También, no cumplir con la pensión de alimentos que la justicia ha determinado es un ejemplo de violencia económica muy frecuente, contrariamente a la creencia que se ha instaurado en el imaginario de que las mujeres, cuando se separan, les quitan el dinero a los hombres.
Otra forma frecuente de violencia económica es la explotación laboral. Y no pensemos únicamente en familias con pocos recursos económicos, sino que este tipo de violencia se da más a menudo de lo que pensamos en clases socioeconómicas medio-altas, en las que la mujer trabaja en el “negocio familiar” o “ayudándole” a él sin contrato o con un contrato por debajo de su categoría, sin percibir un salario porque con el ritmo de vida que le proporciona el hombre se tienen que dar por pagadas.
Esta violencia es muy difícil de identificar, sobretodo, cuando la mujer no sufre problemas económicos. Pero el estatus económico está totalmente ligado al estatus de él y no puede plantearse una salida de la relación sin que eso suponga una gran pérdida de calidad de vida. La explotación sexual estaría en el extremo, siendo una de las formas más graves de violencia económica. El objetivo es el mismo que con cualquier tipo de violencia: el control sobre la mujer, su sometimiento y la anulación de su libertad y autonomía.
Además de la violencia económica, existen unas consecuencias económicas de los diferentes tipos de violencias vividas. La violencia económica está presente, más allá del tipo de estratagema que el agresor utiliza, pues el empobrecimiento o la bajada de estatus socioeconómico es una consecuencia que observamos en la mayoría de los casos que atendemos y es una de las principales áreas que se deben tratar. Pues sin recuperarla, la mujer y sus hijas e hijos (si tiene) en muchos casos pasarán a ser dependientes de la administración pública y, por tanto, una vez más tendrán limitada su autonomía.
Las consecuencias de la violencia machista afectan a las diferentes esferas de la vida de las mujeres y de su entorno inmediato. Por lo tanto, habrá que tener en cuenta estas especificidades a la hora de plantear itinerarios y planes de trabajo con ellas para su empoderamiento económico.
Cada agresión impacta en una esfera vital de la mujer y directamente en su autoestima. Esto tiene un efecto directo en las esferas, laboral y formativa, haya o no violencia económica. Debido a las consecuencias de las violencias recibidas, la carrera profesional se ve afectada y la autopercepción de las competencias está totalmente distorsionada.
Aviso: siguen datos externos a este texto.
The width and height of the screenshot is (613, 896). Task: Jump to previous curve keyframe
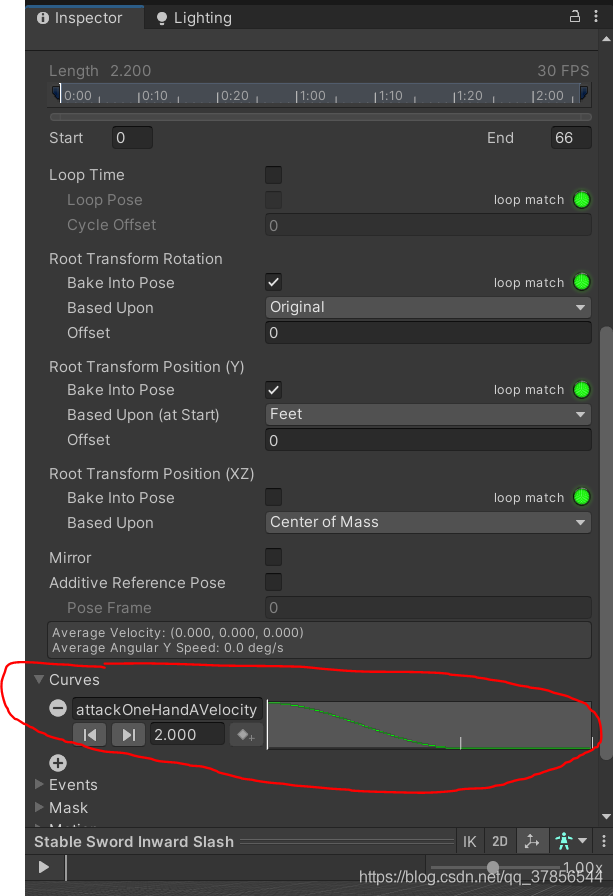pos(90,734)
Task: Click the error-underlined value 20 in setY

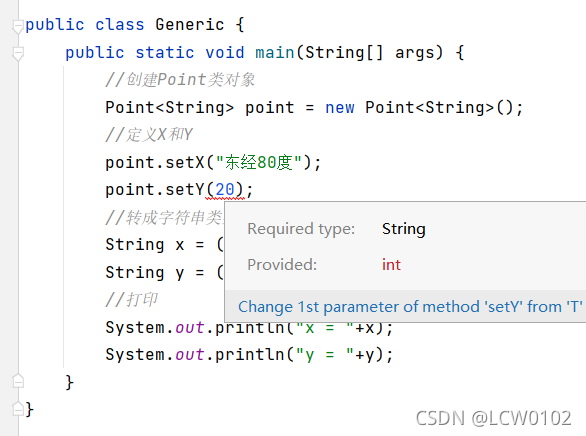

El tiempo que puede dedicar a la carrera profesional, el espacio mental que le puede dar al trabajo, el rendimiento, el absentismo, la vulnerabilidad a sufrir otras violencias en el entorno laboral, etc son “pequeños” efectos de la violencia recibida y, gota a gota, van empequeñeciendo esta parte de la vida que en nuestra sociedad capitalista cobra tanta importancia: el entorno laboral y la posibilidad de ser autosuficiente económicamente.
Nuestras esferas vitales están totalmente interconectadas y, por lo tanto, lo que ocurre en una afecta a las otras. Llegadas a este punto parece inevitable pensar que hay que aumentar los esfuerzos y los recursos para proporcionarle a las mujeres que viven o han vivido violencia de género la posibilidad real de reparar el daño producido en la esfera laboral i/o formativa. ¿Cómo? Existe una parte que tiene que ver con el compromiso por parte de administraciones y ciudadanía, y con ello las empresas privadas, de garantizar el acceso a puestos de trabajo.
Esto es imprescindible y, además, tiene que ver con que el sistema asuma su responsabilidad en este problema estructural. Y la otra gran pata sería que las profesionales empezáramos a problematizar un modelo de intervención muchas veces lineal, donde el empoderamiento económico se aborda al final de un largo recorrido y que, a veces por obvio, acabamos tratándolo como algo residual.
No nos olvidemos de que la autonomía económica es básica en la recuperación de la violencia. El agresor sí lo sabe. Por eso pone mucho énfasis en acabar con dicha autonomía.